Mr. Speaker, I need to say thanks to my family. Without the support of my wife and my son for the hours, for the weekends and for the days that I am away travelling, I could not possibly do this job. I would also like to say thanks, finally, to my constituents for the trust that they have shown in putting me here to represent them. I would like to say to them, I will be seeing you shortly knocking on your door. Thank you, Mr. Speaker.

--Applause

Reply 3-13(8)
Item 9: Replies To Opening Address

Page 85

The Speaker Samuel Gargan

Thank you. Replies to opening address. Mr. Erasmus.

Reply 4-13(8)
Item 9: Replies To Opening Address

Page 85

Roy Erasmus Yellowknife North

Thank you, Mr. Speaker. Mr. Speaker, first of all I would like to inform the Members that this reply will not be as long as my previous maiden reply to the opening address, as I am sure you will be happy to know. Mr. Speaker, before I go any further, I would like to congratulate Mr. Nick Sibbeston, the former Premier of this government and Minister, and, of course, obviously an ordinary MLA. I would like to congratulate him on his appointment to the Senate. I am sure Mr. Sibbeston will do an outstanding job in promoting all of our interests as he has done here in the Northwest Territories. For those of us who know him, Mr. Sibbeston is quite outspoken and I am sure he will inform his fellow Senators of the view points and the realities of the North while they are making decisions that affect Canadians and particularly the North.

Mr. Speaker, I would like to thank all of my constituents who supported me during this past term. I would like to thank those who contacted me and voiced their concerns particularly when it was more than an issue that involved only one person so that we could try to do something to help the general population. I would also like to thank the three constituency assistants that have worked with me. Ms. Vi Beck, Mr. Roy Dahl and Ms. Leslie Wilson. With this new system that we are going to be having in the next Assembly, hopefully, Mr. Speaker, no one will be standing up next time saying that they had three constituency assistants because with the new system we will be able to offer them a fair wage and better working conditions I believe, so that you can actually keep a constituency assistant and they will not go off to better paying jobs.

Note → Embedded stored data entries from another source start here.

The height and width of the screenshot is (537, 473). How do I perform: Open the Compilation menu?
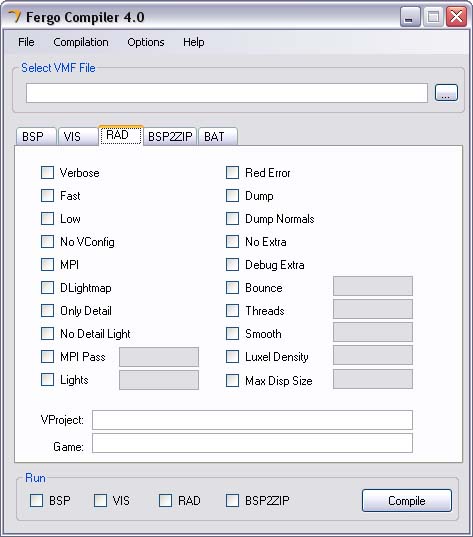(81, 42)
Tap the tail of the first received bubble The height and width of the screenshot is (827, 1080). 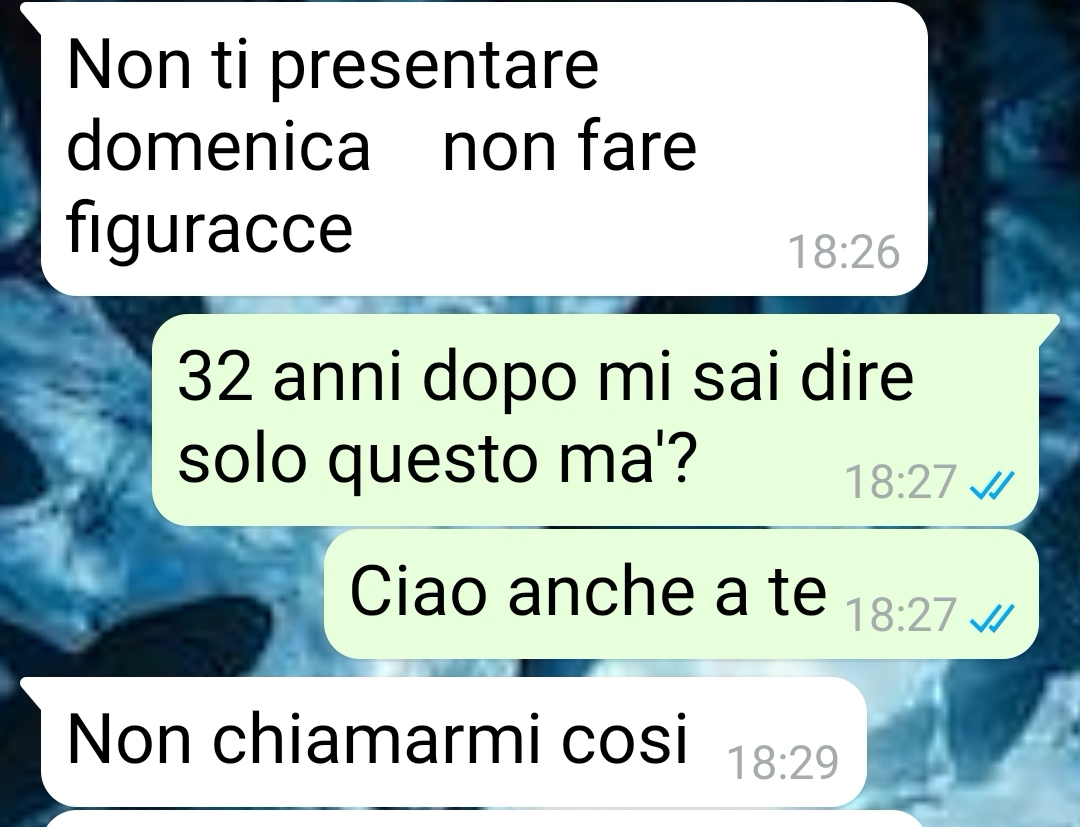[31, 17]
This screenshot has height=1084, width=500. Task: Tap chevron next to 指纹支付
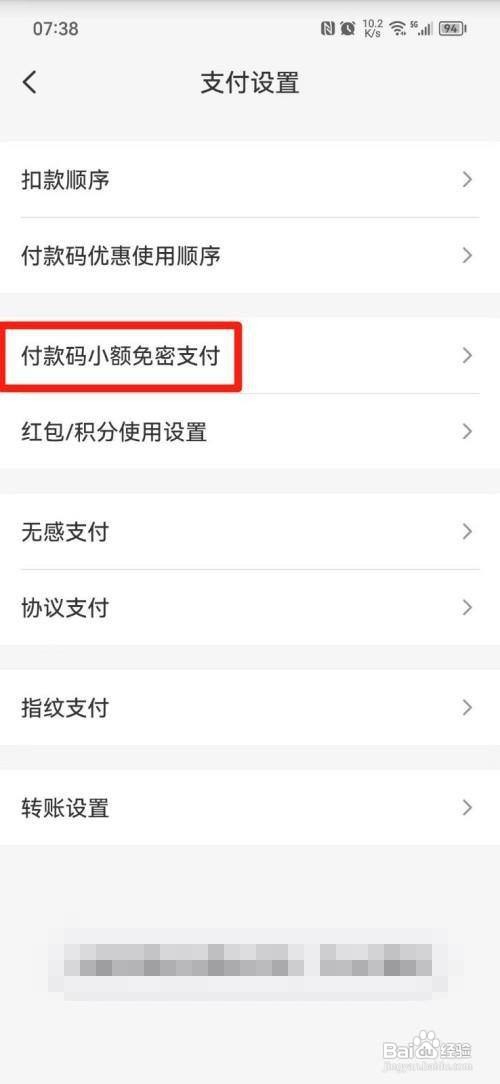467,707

Mr. Speaker, I would also like to thank all of the staff that we work with here who certainly go out of their way at all times to try to ensure that we get all the information that we need. Sometimes we might make the odd request that is on the spur of the moment, but they always try to do their best to make sure we get what we need and travel plans are made and that type of thing. I would like to thank everybody from Mr. Hamilton to the kitchen staff and the whole works.

Mr. Speaker, also the rest of the GNWT employees as well. They have to do a lot of work that makes our work easier, providing us with information and various types of things. Drafting briefing notes and all that kind of stuff. And I am sure that they would much rather be doing the work that they have been hired to do, which is to provide programs and services to Members, people living in the Northwest Territories. I would like to thank them as well.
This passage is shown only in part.